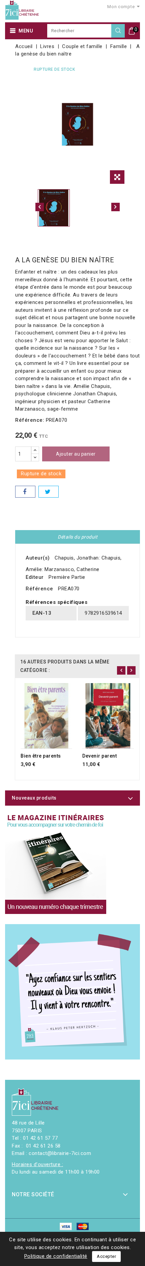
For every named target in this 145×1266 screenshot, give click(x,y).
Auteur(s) (38, 558)
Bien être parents (41, 756)
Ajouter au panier (76, 454)
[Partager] (25, 491)
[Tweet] (48, 491)
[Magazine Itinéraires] (55, 863)
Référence (39, 589)
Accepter (106, 1256)
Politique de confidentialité (55, 1256)
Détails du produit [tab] (77, 537)
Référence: (29, 420)
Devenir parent (99, 756)
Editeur (35, 577)
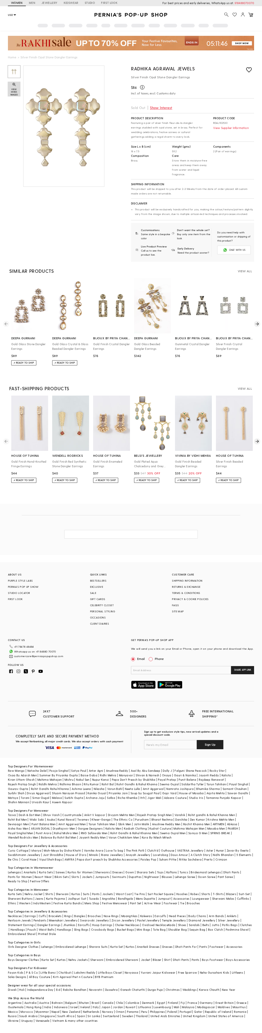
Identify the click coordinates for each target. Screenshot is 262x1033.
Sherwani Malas (223, 898)
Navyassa (131, 972)
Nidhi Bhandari (223, 854)
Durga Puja (155, 989)
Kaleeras (146, 916)
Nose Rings (111, 916)
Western (24, 903)
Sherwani (62, 894)
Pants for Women (20, 876)
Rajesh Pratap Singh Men (154, 815)
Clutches (246, 925)
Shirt (167, 959)
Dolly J (167, 770)
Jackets (87, 876)
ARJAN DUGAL (40, 828)
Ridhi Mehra (108, 775)
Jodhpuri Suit (77, 898)
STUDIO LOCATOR (19, 592)
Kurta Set (116, 946)
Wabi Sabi (36, 819)
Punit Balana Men (43, 824)
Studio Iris (196, 797)
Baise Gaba (89, 775)
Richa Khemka (127, 797)
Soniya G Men (198, 833)
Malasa (57, 797)
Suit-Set (244, 894)
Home (12, 57)
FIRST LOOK (109, 2)
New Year (228, 989)
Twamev (83, 819)
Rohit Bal (108, 784)
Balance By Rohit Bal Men (59, 837)
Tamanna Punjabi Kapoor (224, 797)
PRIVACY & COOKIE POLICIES (190, 599)
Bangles (79, 916)
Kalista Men (113, 828)
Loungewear (201, 898)
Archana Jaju (95, 797)
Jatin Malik (141, 824)
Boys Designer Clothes (23, 959)
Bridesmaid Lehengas (206, 872)
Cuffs (42, 916)
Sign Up (210, 744)
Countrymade (71, 815)
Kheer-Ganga (101, 819)
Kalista (226, 775)
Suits (86, 894)
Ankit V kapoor (94, 815)
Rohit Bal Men (17, 819)
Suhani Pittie (168, 859)
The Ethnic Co (123, 819)
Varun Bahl (114, 788)
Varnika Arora (93, 850)
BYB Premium (104, 976)
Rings (68, 916)
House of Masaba (191, 793)
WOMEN (17, 2)
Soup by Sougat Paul (145, 793)
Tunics (184, 872)
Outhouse (167, 850)
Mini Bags (143, 929)
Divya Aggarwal (38, 793)
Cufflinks (243, 898)
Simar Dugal (40, 797)
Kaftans (171, 872)
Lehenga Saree (185, 876)
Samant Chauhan (235, 788)
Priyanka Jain (118, 793)
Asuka (51, 819)
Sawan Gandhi (237, 793)
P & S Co (32, 972)
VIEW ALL (245, 271)
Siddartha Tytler (192, 784)
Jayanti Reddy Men (92, 837)
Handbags (17, 929)
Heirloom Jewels (19, 920)
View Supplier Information (231, 127)
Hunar (220, 850)
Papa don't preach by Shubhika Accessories (107, 859)
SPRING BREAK (220, 833)
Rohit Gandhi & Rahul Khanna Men (134, 833)
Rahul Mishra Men (66, 833)
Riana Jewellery (112, 854)
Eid (58, 989)
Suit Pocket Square (161, 894)
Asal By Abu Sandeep (145, 770)
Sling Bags (81, 929)
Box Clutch (215, 929)
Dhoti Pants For (186, 946)
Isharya (36, 850)
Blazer (157, 959)
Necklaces (15, 916)
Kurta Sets (46, 872)
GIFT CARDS (97, 599)
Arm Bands (216, 916)
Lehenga (47, 946)
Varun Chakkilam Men (123, 837)
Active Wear (152, 903)
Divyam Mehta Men (121, 815)
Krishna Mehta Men (221, 819)
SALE (93, 592)
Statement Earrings (21, 925)
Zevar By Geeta (238, 850)
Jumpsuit (164, 898)
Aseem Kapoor (62, 802)
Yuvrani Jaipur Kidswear (158, 972)
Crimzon (221, 859)
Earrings (30, 916)
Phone (159, 658)
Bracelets (55, 916)
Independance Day (40, 989)
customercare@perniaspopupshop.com (38, 656)
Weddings (189, 989)
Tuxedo (94, 898)
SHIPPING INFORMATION (187, 580)
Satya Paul (78, 770)
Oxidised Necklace (155, 925)
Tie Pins (139, 894)
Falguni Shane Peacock (190, 770)
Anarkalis (30, 872)
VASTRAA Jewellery (190, 850)
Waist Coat (124, 894)
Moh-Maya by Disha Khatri (62, 850)
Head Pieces (177, 916)
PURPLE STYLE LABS (20, 580)
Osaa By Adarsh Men (22, 775)
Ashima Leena (81, 788)
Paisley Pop (148, 859)
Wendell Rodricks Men (23, 837)
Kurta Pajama (55, 898)
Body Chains (197, 916)
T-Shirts (218, 894)
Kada (172, 925)
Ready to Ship (17, 881)
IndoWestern (42, 903)
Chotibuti (65, 972)
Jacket (145, 959)
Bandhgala (125, 898)
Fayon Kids (16, 972)
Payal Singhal (238, 784)
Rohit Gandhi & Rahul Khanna (136, 784)
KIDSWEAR (71, 2)
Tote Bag (159, 929)
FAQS (175, 605)
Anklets (232, 916)
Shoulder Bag (177, 929)
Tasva (12, 815)
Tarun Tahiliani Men (102, 824)
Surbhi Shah (16, 793)
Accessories (181, 898)
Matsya (13, 797)
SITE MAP (178, 611)
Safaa (111, 797)
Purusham (142, 819)
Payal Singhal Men (20, 833)
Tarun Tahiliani (216, 784)
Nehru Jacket (34, 894)
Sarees (60, 872)
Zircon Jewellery (123, 920)
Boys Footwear (212, 959)
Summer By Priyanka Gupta (58, 775)
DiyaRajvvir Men (64, 828)
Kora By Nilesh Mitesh (156, 837)
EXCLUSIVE (96, 586)
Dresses (117, 872)
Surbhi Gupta (73, 797)
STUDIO (90, 2)
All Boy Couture (39, 976)
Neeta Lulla (132, 788)
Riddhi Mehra (48, 784)
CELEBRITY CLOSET (102, 605)
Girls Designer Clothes (23, 946)
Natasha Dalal (37, 770)
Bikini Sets (61, 876)
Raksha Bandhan (74, 989)
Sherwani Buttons (20, 898)
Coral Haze (29, 859)
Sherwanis (102, 872)
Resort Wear (43, 876)
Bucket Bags (125, 929)
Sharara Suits (98, 946)
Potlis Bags (229, 925)
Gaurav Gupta (18, 788)
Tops (160, 872)
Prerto (208, 859)
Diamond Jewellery (202, 920)
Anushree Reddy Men (166, 824)
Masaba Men (216, 828)
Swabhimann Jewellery (24, 854)
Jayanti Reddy (209, 775)
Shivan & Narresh (147, 775)
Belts (205, 925)
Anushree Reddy (117, 770)
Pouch (31, 929)
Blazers (231, 894)
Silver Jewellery (228, 920)
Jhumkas (69, 925)
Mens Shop (92, 903)
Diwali (12, 989)
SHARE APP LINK (242, 669)
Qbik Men (124, 824)
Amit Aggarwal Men (72, 824)
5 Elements (243, 854)
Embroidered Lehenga (71, 946)
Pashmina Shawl (237, 929)
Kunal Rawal (66, 819)
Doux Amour (179, 854)
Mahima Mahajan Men (188, 828)
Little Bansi (48, 972)
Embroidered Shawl (22, 934)
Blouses (167, 876)
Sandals (194, 925)
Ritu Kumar (91, 784)
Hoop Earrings (102, 925)
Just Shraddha (53, 854)
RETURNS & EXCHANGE (186, 586)
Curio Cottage (18, 850)
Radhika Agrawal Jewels (163, 68)
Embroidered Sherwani (122, 959)
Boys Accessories (238, 959)
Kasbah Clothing (135, 828)
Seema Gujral (169, 784)
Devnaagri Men (18, 824)
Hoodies (182, 894)
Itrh (142, 797)
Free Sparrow (187, 972)
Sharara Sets (146, 872)
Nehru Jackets (78, 959)
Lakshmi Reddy (84, 972)
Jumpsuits (102, 876)
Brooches (193, 903)
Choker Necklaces (127, 925)
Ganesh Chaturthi (132, 989)
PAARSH (233, 828)
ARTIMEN (218, 824)
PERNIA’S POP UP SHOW (23, 586)
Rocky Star (217, 770)
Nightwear (151, 876)
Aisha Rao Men (18, 828)
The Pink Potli (135, 850)
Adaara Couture (175, 797)
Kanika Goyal (97, 793)
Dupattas (135, 876)
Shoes (182, 925)
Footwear (171, 903)
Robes (194, 894)
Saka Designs (17, 976)
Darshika (181, 819)
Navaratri (96, 989)
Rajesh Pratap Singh (22, 784)
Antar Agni (96, 770)
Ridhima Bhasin (70, 784)
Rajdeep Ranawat (211, 779)
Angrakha (108, 898)
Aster (209, 850)
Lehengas (14, 872)
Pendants (40, 920)
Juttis (215, 925)
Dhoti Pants (231, 872)
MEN (32, 2)
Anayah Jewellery (138, 854)
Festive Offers (39, 881)
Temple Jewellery (174, 920)
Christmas (173, 989)
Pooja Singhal (59, 770)
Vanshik (179, 815)
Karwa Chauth (209, 989)
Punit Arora (43, 833)
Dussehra (111, 989)
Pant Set (135, 903)
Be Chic (13, 859)
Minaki (93, 854)
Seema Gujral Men (172, 833)
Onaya (166, 775)
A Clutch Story (201, 854)
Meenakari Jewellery (63, 920)
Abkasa (232, 824)
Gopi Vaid (169, 793)
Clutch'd (152, 850)
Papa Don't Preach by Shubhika (134, 779)
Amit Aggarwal (153, 788)
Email (141, 658)
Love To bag (114, 850)
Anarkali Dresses (148, 946)
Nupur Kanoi (100, 779)
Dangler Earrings (48, 925)
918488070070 (244, 3)
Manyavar (126, 775)
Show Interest (161, 108)
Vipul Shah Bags (50, 859)
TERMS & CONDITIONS (186, 592)
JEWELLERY (49, 2)
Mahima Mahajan (49, 779)
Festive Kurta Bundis (67, 903)
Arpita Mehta (215, 793)
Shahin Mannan (18, 802)
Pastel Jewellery (148, 920)
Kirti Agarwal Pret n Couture (72, 976)
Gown (129, 872)
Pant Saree (225, 876)
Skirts (75, 876)
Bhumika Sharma (208, 788)
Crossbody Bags (102, 929)
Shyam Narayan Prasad (68, 793)
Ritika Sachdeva (190, 859)
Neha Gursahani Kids (214, 972)
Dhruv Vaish (51, 815)
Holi (22, 989)
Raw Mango (16, 770)
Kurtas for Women (80, 872)
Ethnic (12, 903)
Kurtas (75, 894)
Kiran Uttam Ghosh (21, 779)
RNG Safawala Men (94, 833)
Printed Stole (47, 934)
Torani (25, 797)
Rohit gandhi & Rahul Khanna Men (211, 815)
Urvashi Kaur (40, 802)
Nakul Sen (83, 779)
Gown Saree (206, 876)
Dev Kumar (197, 819)
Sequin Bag (197, 929)
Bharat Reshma (162, 819)
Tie (182, 903)
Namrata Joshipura (180, 788)
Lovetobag (160, 854)
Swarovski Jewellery (94, 920)
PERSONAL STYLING (102, 611)
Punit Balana (187, 779)
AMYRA (69, 859)
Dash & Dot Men (30, 815)
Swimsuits (119, 876)
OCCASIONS (98, 617)
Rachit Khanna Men (196, 824)
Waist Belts (46, 929)
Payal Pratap (167, 779)
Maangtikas (129, 916)
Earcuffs (160, 916)
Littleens (237, 972)
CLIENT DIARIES (99, 623)
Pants (96, 894)
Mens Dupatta (145, 898)
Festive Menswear (114, 903)
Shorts (205, 894)
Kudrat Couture (160, 828)
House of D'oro (76, 854)
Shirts (49, 894)
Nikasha (99, 788)
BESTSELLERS (98, 580)
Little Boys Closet (110, 972)
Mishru (68, 779)
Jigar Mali (154, 797)
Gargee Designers (90, 828)
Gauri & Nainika (185, 775)
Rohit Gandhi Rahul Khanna (50, 788)
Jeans (39, 898)
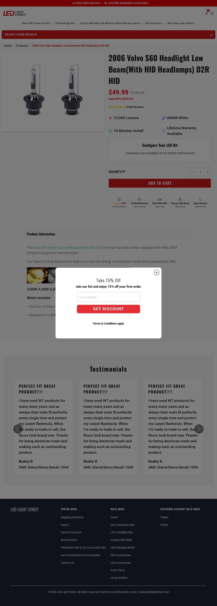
┄┄┄┄┄┄┄┄┄┄
* PROBLEMA PROPOSTO *
Você pode reproduzir sem nenhuma alteração as linhas da listagem acima, da que contém "Brooches (193, 903)" até a que contém "Kanika Goyal (97, 793)", incluindo as duas?

* TAREFA CONCLUÍDA *
Brooches (193, 903)
Choker Necklaces (127, 925)
Ganesh Chaturthi (132, 989)
PAARSH (233, 828)
ARTIMEN (218, 824)
PERNIA’S POP UP SHOW (23, 586)
Rocky Star (217, 770)
Nightwear (151, 876)
Aisha Rao Men (18, 828)
The Pink Potli (135, 850)
Adaara Couture (175, 797)
Kanika Goyal (97, 793)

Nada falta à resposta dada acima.